We can see that the last layer has a shape of (132, 88) and not (129, 87). What am I missing?

Solution

The size mismatch is because your input image sizes are not divisible by 4.

Why 4? Because you have two MaxPooling2D layers with 2x2 windows, each of these layers divides the image height and width by 2 (due to the window size). (2x reduction on each layer)^(2 layers) = 4. If there was a third of such layers, you'd want your image sizes to be divisible by 8 = 2^3. Another example, if your two MaxPooling2D layers were using 3x3 windows, then you'd want the image sizes to be divisible by 3^2 = 9.

When an image size is not divisible by the window size, the size after the MaxPooling2D layer are rounded up so as to include the pixels at the edges even when they don't fit inside a whole window. Notice in your example, that ceil(129 / 2) = 65. However, Conv2DTranspose scales the image size exactly as a multiple of the strides. But since the original image did not scale down exactly this causes the mismatch.

Solution: Trim or resize your input images to sizes that are divisible by 4 in this case.

This divisibility requirement is the main reason why most papers usually use image sizes that are powers of 2 (e.g., 32, 64, 128, ...). This way, you can apply however many MaxPooling layers with 2x2 windows without any issues.

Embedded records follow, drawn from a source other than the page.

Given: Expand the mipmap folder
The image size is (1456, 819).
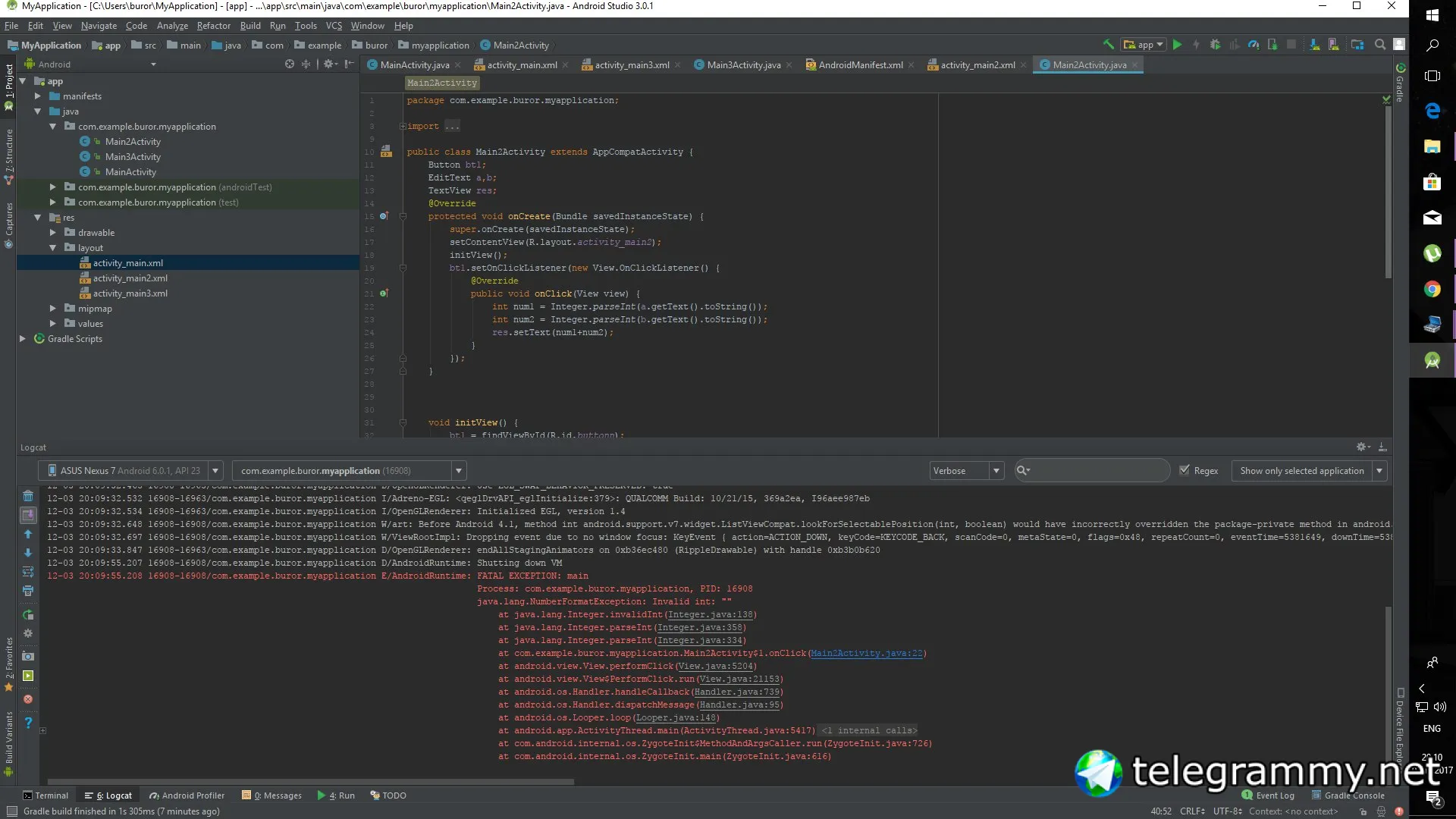Looking at the screenshot, I should pyautogui.click(x=52, y=309).
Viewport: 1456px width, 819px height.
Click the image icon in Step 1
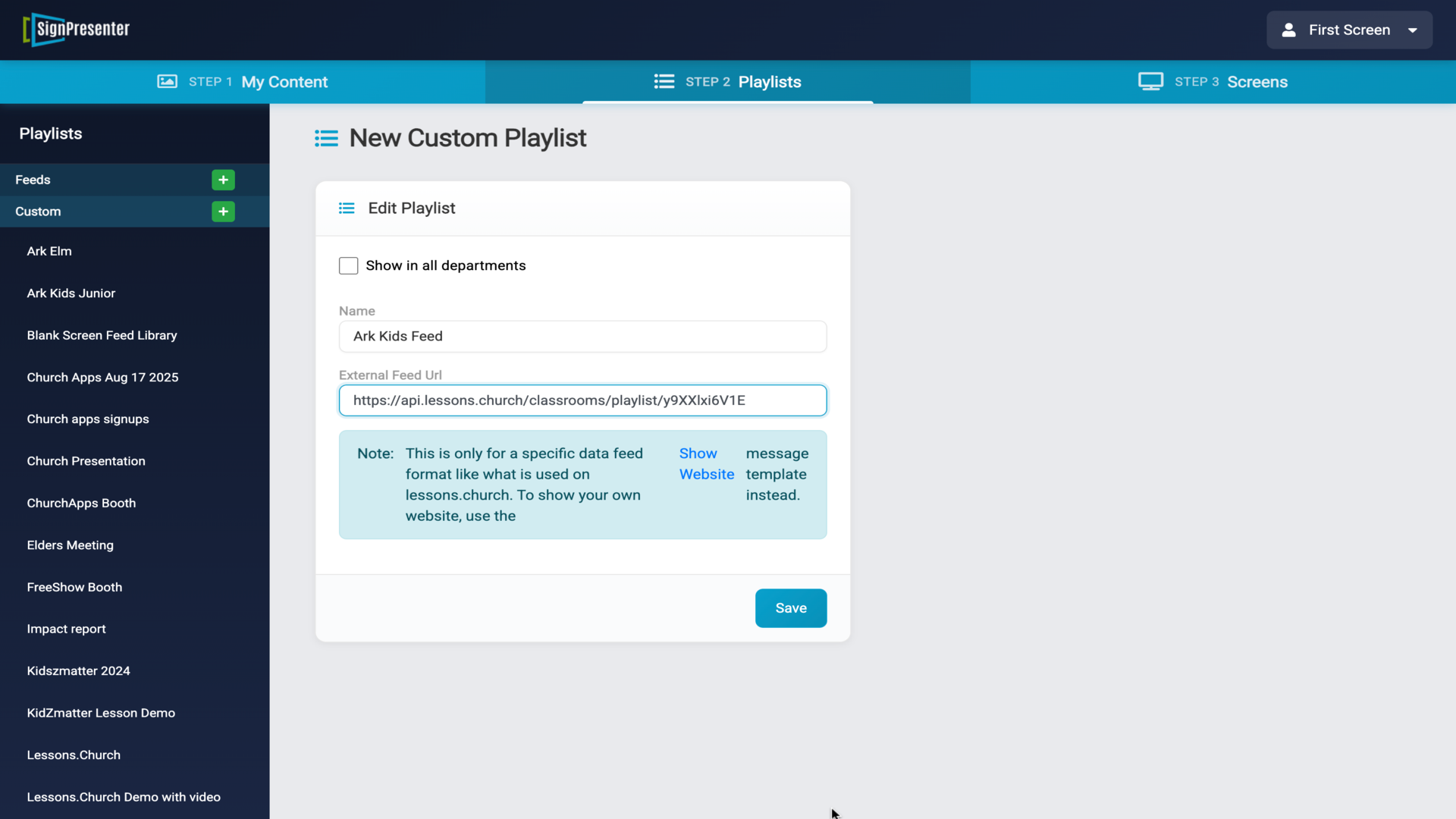(167, 82)
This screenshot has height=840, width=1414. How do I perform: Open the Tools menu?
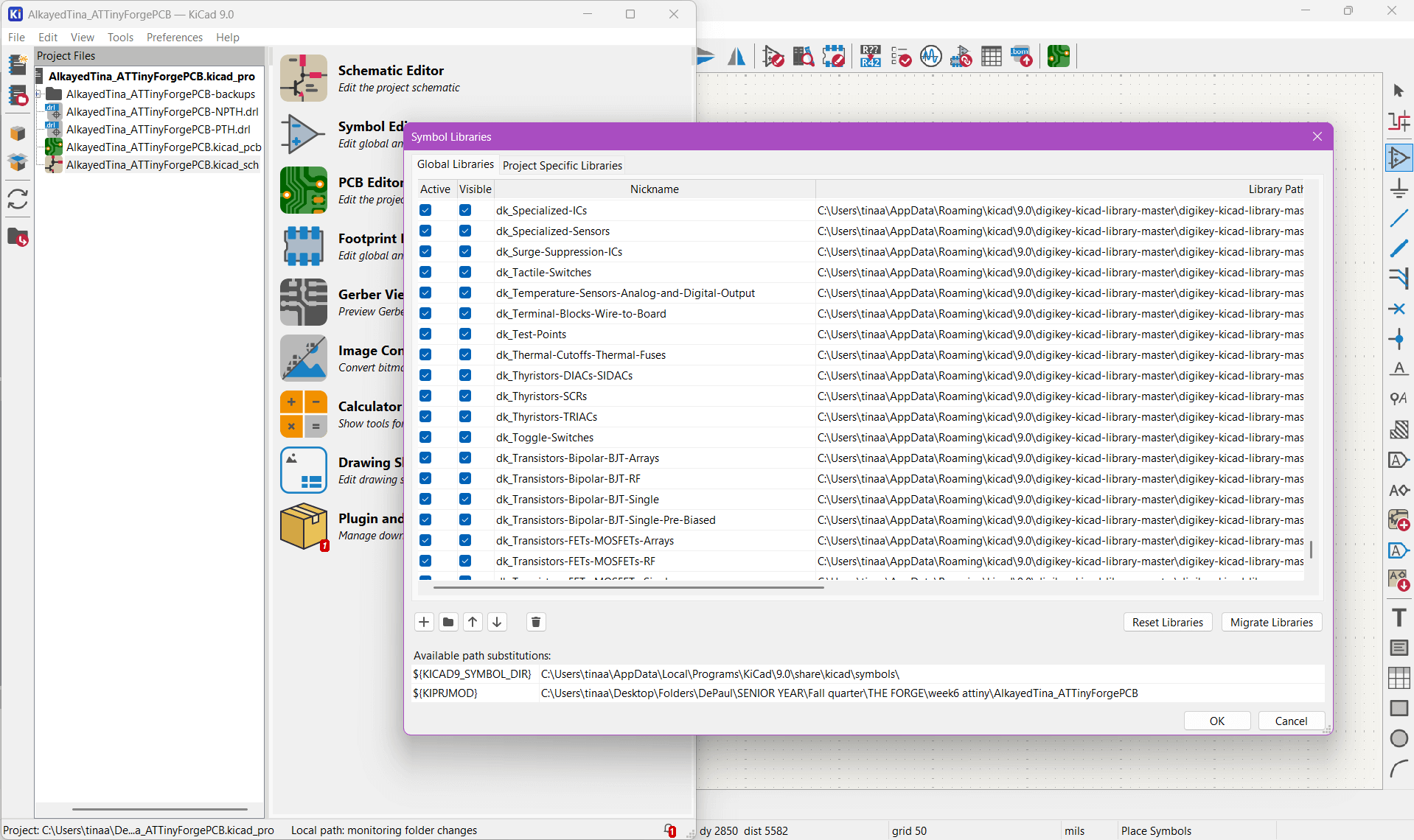click(120, 37)
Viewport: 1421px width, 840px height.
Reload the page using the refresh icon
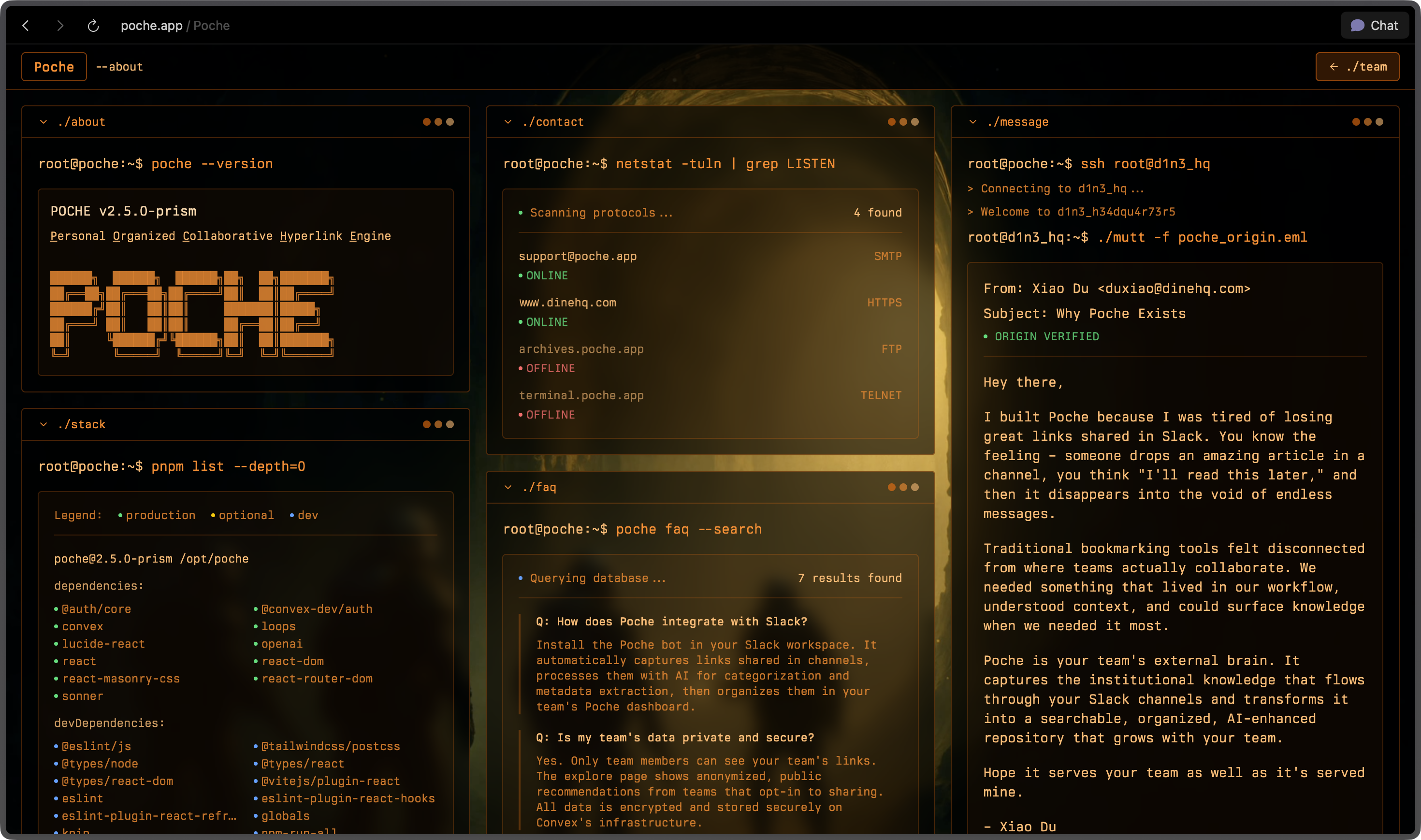(93, 26)
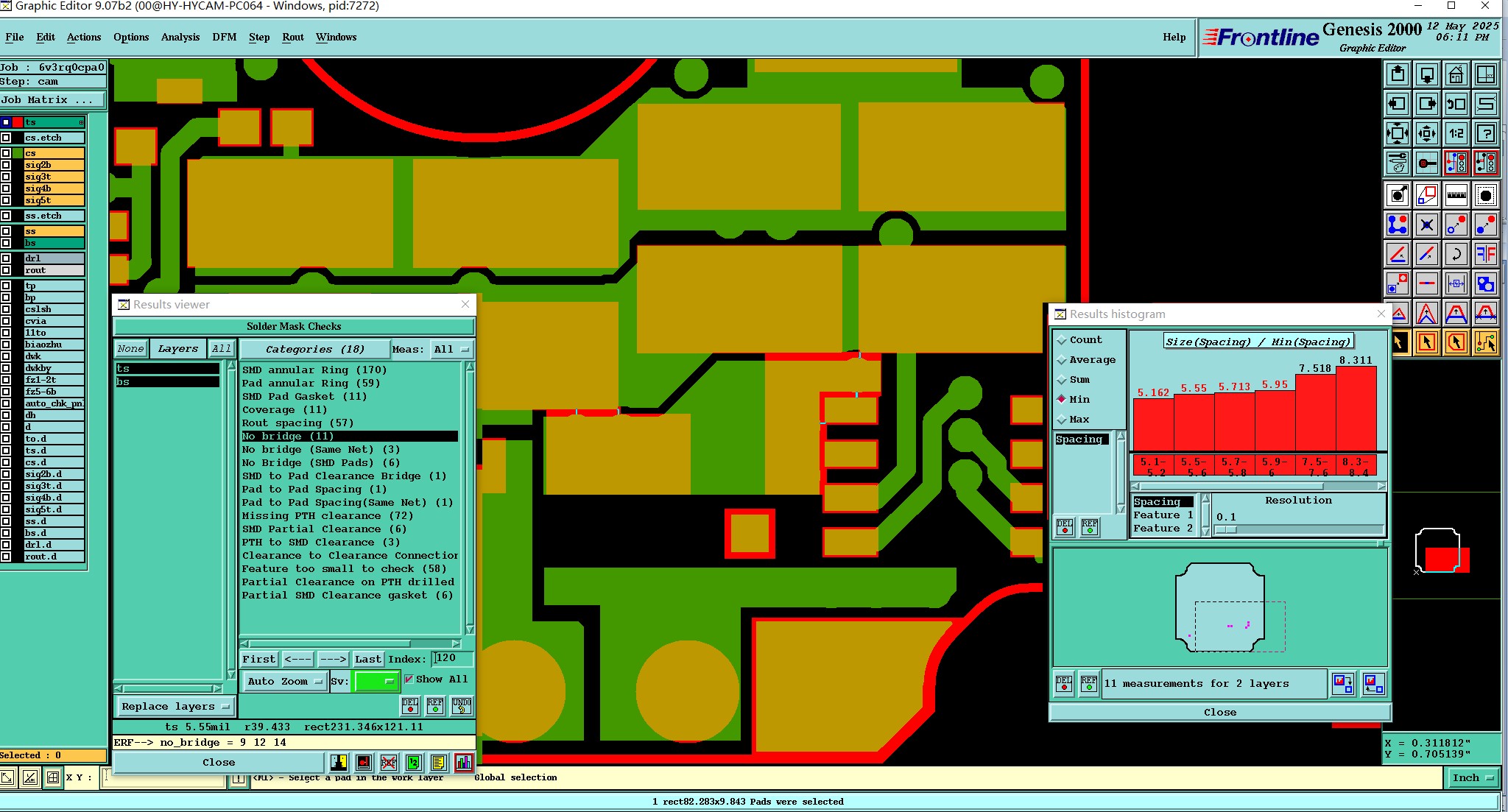Click the home view icon

tap(1456, 75)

This is beyond your original question but your architecture is not a good autoencoder. The reason is that, since you maintain the "spatial" structure at the end of the encoder, that representation still retains a lot of redundancy and is suboptimal regarding the number of dimensions. You should flatten the output of the second MaxPooling and apply a Dense that compresses it into your final latent space embedding. And then reverse the operations on the decoder side.